Se denomina involuntario o pasivo al individuo no fumador (aunque en otro tiempo lo haya sido) que se expone al humo del tabaco que despiden las personas con las que convive. Investigaciones recientes han demostrado que en los adultos se ha incrementado el riesgo de sufrir cáncer pulmonar e infarto agudo del miocardio (músculo del corazón), mientras que en los niños de padres consumidores de tabaco se agudizan los casos de infecciones respiratorias y asma. De acuerdo a la última Encuesta Nacional de Adicciones (realizada en 1998), los sitios de exposición más frecuentes para los fumadores pasivos son el centro laboral y la escuela pero, principalmente, la casa, afectando tanto al cónyuge como a los hijos.
Mire usted, los pulmones de los niños son pequeños, por lo cual respiran más rápido y aspiran más compuestos nocivos que un adulto en el mismo tiempo. Su sistema inmunitario (el que protege de infecciones) está menos desarrollado, por lo cual es más probable que contraigan enfermedades del oído y respiratorias (como neumonía, bronquitis y asma) desencadenadas por el humo ambiental de tabaco. Se sabe también que por la misma causa aumenta sustancialmente el riesgo de síndrome de muerte súbita del recién nacido, conocido también como "muerte de cuna", y que una mujer embarazada expuesta al humo del tabaco puede dar a luz a un bebé bajo de peso, lo que a corto plazo puede traerle problemas médicos y más tarde de aprendizaje.
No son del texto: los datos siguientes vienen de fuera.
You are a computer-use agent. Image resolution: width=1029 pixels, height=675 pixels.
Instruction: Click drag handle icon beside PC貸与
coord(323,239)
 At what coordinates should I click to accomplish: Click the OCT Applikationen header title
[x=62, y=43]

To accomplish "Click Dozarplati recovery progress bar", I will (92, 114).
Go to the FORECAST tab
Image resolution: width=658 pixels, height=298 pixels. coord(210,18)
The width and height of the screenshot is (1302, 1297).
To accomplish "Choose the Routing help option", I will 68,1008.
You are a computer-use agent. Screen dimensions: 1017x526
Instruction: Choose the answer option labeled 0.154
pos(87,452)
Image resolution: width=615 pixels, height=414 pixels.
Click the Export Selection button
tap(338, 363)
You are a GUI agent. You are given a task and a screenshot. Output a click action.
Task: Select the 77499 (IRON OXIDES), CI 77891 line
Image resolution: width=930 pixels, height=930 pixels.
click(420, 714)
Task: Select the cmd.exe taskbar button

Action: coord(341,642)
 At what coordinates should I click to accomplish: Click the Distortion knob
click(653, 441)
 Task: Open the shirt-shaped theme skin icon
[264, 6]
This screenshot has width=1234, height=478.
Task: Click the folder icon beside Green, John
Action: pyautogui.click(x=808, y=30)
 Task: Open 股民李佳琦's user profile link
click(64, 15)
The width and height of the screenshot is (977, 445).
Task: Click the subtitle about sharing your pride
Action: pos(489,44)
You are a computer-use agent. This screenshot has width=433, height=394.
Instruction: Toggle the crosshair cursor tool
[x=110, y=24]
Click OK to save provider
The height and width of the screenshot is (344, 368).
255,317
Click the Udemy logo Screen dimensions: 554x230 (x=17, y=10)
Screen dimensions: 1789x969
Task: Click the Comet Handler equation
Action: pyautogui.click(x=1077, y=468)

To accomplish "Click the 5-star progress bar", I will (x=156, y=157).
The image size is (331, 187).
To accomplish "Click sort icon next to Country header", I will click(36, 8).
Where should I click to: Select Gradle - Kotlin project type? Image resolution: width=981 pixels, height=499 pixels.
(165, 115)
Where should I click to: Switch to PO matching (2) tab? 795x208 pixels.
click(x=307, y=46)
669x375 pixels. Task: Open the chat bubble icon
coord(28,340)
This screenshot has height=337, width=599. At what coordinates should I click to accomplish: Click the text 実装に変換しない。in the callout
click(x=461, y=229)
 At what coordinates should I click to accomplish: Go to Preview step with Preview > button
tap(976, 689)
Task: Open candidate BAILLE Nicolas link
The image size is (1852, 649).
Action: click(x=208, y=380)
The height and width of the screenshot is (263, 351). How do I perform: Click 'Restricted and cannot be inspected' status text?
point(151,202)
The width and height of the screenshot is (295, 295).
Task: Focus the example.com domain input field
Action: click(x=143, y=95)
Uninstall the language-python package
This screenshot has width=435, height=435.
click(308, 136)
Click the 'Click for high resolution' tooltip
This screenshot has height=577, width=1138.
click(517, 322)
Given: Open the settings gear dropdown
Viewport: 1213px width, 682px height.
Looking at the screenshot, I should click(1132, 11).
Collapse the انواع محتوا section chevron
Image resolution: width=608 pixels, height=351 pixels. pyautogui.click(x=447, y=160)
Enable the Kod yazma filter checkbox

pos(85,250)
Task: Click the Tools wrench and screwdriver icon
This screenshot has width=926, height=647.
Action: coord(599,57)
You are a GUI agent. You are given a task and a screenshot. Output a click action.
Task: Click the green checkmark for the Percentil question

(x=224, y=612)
Mención aparte merecen los adolescentes, quienes son influenciados de manera notable por el medio en el que se desenvuelven y a ellos van dirigidas las campañas de publicidad de la industria tabacalera, por lo que no es de extrañar que 90% de los fumadores hayan adquirido el hábito en esta etapa; el número de mujeres adolescentes consumidoras de tabaco se ha incrementado en años recientes. Los jóvenes fumadores pasivos manifestarán, al igual que los activos, tos frecuente, taquicardia (cambios de ritmo en los latidos del corazón), disminución en las funciones pulmonares y en la sensibilidad en los sentidos del gusto y olfato, así como incremento en la presión sanguínea, disminución en las habilidades físicas, mayor riesgo de desarrollar cáncer pulmonar y enfermedades del corazón, entre otras. A su vez, un adulto quien por años ha aspirado humo de tabaco aun sin proponérselo está en vía de desarrollar bronquitis crónica, enfisema (trastorno en el que las estructuras de los pulmones sufren daño irreversible, generando incapacidad para respirar y sensación de falta de aire), problemas gastrointestinales, además de trastornos del corazón y cerebro.
Aunque en menor medida que un fumador activo, uno involuntario también está expuesto a distintos tipos de cáncer, sobre todo en pulmón, lo cual puede explicarse de la siguiente manera: traquea, bronquios y bronquiolos, que son componentes del sistema respiratorio, se paralizan al exponerse al humo del tabaco y dejan de cumplir su función de limpieza, permitiendo así el libre paso de agentes cancerígenos a la circulación sanguínea pudiendo llegar a afectar a órganos como laringe, boca, esófago, vejiga, páncreas y mama, principalmente.